Théâtre - Critique

The Fountainhead

The Fountainhead - Critique sortie Théâtre Paris Odéon – Ateliers Berthier


Odéon – Ateliers Berthier / D’après Ayn Rand / mes Ivo van Hove

Metteur en scène majeur de la scène européenne (quels beaux souvenirs que ses Tragédies romaines d’après Shakespeare à Avignon en 2008, ou que ses adaptations de plusieurs œuvres d’Ingmar Bergman !), Ivo van Hove réussit la prouesse d’être programmé la même saison à la Comédie-Française – avec Les Damnés, qui fit événement cet été à Avignon -, et avec The Fountainhead (La Source vive), créé au Festival d’Avignon en 2014. L’œuvre est une adaptation du roman d’Ayn Rand qui situe l’action dans les années 1920 à New York. Née à Saint-Petersbourg en 1905, Alissa Zinovievna Rosenbaum a émigré aux Etas-Unis en 1926, où elle a américanisé son nom, et son second roman, Atlas Shrugged (La Grève, 1957) ainsi que ses essais l’ont consacrée chantre du capitalisme et de l’individualisme. Cet aspect politique n’est pas le sujet de la pièce, même si cette dimension apparaît, à travers par exemple la question de l’avènement du succès, et du rôle des médias dans sa fabrication possiblement éphémère. (On pense aux cotes du marché contemporain qui laissent parfois songeur…) Ici, surtout, ce qui intéresse le metteur en scène, c’est la création artistique et ses enjeux. La pièce orchestre la confrontation et la rivalité de deux architectes qui ont des conceptions différentes de leur art. L’un, Howard Roark, se fie à lui-même et à lui seul pour créer, sans aucune concession. L’autre, Peter Keating, moins talentueux, est disposé à se mettre à l’écoute du public et de ses clients.

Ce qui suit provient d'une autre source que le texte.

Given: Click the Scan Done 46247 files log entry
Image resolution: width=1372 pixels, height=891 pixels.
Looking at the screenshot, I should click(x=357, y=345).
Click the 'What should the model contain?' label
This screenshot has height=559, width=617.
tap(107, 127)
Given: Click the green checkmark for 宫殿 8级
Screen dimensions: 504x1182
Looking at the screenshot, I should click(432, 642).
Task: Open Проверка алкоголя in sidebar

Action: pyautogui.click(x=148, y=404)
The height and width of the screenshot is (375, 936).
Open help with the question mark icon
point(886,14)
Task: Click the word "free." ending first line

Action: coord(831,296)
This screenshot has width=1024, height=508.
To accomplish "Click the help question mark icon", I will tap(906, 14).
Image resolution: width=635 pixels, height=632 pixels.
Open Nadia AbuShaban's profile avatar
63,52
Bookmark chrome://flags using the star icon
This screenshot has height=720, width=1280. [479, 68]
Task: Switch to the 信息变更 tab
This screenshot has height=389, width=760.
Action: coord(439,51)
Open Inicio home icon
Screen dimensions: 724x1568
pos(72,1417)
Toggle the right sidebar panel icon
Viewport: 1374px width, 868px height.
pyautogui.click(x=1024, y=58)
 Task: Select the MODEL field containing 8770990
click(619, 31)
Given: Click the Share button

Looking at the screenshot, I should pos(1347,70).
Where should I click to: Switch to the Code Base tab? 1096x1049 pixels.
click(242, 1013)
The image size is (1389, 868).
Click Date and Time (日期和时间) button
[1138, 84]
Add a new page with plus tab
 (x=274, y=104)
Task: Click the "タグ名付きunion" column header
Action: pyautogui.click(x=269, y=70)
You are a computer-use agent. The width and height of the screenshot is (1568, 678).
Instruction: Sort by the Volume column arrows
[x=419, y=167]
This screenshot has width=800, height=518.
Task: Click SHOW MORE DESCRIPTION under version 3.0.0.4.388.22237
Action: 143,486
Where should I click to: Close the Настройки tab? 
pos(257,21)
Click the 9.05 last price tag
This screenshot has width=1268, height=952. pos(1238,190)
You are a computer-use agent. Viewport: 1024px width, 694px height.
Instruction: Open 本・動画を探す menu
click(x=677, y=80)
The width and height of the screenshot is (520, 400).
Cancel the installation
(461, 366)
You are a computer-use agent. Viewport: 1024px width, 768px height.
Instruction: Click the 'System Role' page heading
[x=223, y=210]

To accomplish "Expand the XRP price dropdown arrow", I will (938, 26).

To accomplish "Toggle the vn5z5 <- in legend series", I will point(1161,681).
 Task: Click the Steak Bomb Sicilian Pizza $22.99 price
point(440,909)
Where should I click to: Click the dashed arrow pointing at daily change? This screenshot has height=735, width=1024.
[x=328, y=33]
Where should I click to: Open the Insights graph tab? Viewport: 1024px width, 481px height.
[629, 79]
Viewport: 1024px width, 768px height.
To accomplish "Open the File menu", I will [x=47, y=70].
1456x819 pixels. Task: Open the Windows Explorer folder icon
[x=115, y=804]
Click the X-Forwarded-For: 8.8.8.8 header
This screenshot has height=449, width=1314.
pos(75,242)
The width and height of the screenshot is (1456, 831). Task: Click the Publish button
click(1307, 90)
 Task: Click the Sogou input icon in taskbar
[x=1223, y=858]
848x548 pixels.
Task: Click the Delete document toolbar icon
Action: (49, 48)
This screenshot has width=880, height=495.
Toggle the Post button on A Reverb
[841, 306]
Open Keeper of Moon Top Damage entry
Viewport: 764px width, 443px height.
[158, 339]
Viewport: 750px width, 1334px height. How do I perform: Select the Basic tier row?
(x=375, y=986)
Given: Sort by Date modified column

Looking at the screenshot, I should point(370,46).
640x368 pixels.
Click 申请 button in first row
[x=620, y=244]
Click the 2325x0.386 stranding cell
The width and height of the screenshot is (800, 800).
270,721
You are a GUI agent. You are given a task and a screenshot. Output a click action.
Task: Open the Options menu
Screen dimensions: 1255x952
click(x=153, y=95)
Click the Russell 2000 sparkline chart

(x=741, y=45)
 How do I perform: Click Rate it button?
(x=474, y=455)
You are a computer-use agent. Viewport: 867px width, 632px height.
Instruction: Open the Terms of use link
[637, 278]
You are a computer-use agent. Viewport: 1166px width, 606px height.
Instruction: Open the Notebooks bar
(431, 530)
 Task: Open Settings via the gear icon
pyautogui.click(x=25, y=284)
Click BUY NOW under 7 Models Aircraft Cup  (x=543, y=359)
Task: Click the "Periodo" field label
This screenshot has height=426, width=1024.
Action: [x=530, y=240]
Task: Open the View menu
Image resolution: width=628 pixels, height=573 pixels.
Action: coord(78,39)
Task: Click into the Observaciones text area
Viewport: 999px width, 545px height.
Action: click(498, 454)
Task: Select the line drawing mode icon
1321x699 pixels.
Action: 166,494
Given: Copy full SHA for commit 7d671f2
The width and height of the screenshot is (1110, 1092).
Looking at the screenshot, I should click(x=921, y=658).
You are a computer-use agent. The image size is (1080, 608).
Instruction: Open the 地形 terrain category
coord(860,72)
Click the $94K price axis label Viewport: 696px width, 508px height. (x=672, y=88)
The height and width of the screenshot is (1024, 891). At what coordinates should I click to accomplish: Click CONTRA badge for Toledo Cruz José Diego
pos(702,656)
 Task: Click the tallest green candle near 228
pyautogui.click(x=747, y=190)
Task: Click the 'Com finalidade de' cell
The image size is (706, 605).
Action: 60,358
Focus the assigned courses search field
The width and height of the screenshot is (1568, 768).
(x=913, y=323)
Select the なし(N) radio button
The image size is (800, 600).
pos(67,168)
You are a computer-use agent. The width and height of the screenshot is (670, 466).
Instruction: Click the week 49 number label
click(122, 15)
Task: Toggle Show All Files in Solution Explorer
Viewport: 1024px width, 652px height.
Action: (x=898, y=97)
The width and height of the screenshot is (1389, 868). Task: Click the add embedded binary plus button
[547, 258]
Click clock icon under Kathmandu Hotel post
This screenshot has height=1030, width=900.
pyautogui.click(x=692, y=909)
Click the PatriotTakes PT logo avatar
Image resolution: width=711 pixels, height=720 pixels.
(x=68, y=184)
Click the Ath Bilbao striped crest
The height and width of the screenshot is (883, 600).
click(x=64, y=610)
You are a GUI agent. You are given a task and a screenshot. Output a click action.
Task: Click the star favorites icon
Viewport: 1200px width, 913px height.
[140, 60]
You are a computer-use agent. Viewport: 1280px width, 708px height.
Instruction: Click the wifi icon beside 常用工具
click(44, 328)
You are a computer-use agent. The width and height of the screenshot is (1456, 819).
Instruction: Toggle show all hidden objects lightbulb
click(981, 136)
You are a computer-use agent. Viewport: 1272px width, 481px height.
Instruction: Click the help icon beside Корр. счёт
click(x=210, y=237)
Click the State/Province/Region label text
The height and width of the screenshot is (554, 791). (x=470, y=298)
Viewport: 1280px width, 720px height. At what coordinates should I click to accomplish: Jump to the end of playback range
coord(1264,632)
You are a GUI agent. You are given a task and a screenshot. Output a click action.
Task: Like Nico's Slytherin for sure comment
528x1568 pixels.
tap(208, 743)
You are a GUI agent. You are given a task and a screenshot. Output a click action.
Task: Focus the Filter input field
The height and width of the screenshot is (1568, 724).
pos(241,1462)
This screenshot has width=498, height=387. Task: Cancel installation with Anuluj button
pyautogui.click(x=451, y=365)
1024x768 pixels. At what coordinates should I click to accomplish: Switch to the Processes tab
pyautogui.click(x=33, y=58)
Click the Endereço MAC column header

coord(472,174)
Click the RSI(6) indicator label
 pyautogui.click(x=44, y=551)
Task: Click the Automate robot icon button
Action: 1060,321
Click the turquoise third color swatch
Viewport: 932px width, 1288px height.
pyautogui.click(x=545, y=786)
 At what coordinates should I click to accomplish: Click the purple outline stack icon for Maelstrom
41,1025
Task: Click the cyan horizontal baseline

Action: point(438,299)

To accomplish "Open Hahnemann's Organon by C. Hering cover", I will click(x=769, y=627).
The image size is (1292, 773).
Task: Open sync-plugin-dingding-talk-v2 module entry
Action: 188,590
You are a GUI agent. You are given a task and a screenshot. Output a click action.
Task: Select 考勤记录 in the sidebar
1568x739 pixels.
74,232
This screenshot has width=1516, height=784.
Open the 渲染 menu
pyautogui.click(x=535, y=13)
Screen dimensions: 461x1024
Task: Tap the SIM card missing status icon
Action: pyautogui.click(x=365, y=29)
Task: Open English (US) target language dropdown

 L’art entre solitude et contraintes

Autre personnage essentiel et complexe : une femme, fille du patron d’un prestigieux cabinet d’architectes, lié aux deux hommes et à un troisième, magnat de la presse. La passion qui se noue entre cette femme et ses amants est extrême, charnelle et tragique. Le metteur en scène orchestre avec son talent habituel le déploiement démultiplié de la fable, en utilisant avec maestria des caméras live, et en laissant voir le processus de fabrication de la représentation avec outils et techniciens agissant sur le plateau. Comme en écho au processus de création artistique qui est au centre de l’intrigue, avec comme attribut magistral la table à dessin. Comme le théâtre, l’architecture n’est d’ailleurs pas du tout un art solitaire et obéit à une foule de contraintes ! Contrairement à l’auteure, le metteur en scène explore le dilemme et ne prend pas parti pour l’un ou l’autre. Et cependant, la confrontation enfiévrée et exacerbée semble parfois manquer de nuances, comme si elle était prisonnière de sa dimension spectaculaire, très frontale et radicale. Peut-être parce que la dimension technique, certes impeccablement maîtrisée, est trop envahissante. Peut-être aussi parce que l’essence de la création relève aussi beaucoup du secret et du mystère, de choses qui ne peuvent se dire dans un affrontement aussi tranché. Certaines scènes – celles où Roark (Ramsey Nasr) dessine et celle où il détruit des logements sociaux qui ne lui conviennent pas – sont vraiment très belles, et les comédiens comme à l’accoutumée dans cette troupe d’excellence sont tous éblouissants.

Agnès Santi

 

A propos de l'événement


The Fountainhead
du jeudi 10 novembre 2016 au jeudi 17 novembre 2016
Odéon – Ateliers Berthier
1 Rue André Suares, 75017 Paris, France

à 19h30, relâche le 14. Tél : 01 44 85 40 40. Durée : 4h. Spectacle vu au Festival d’Avignon 2014. Spectacle en néerlandais surtitré.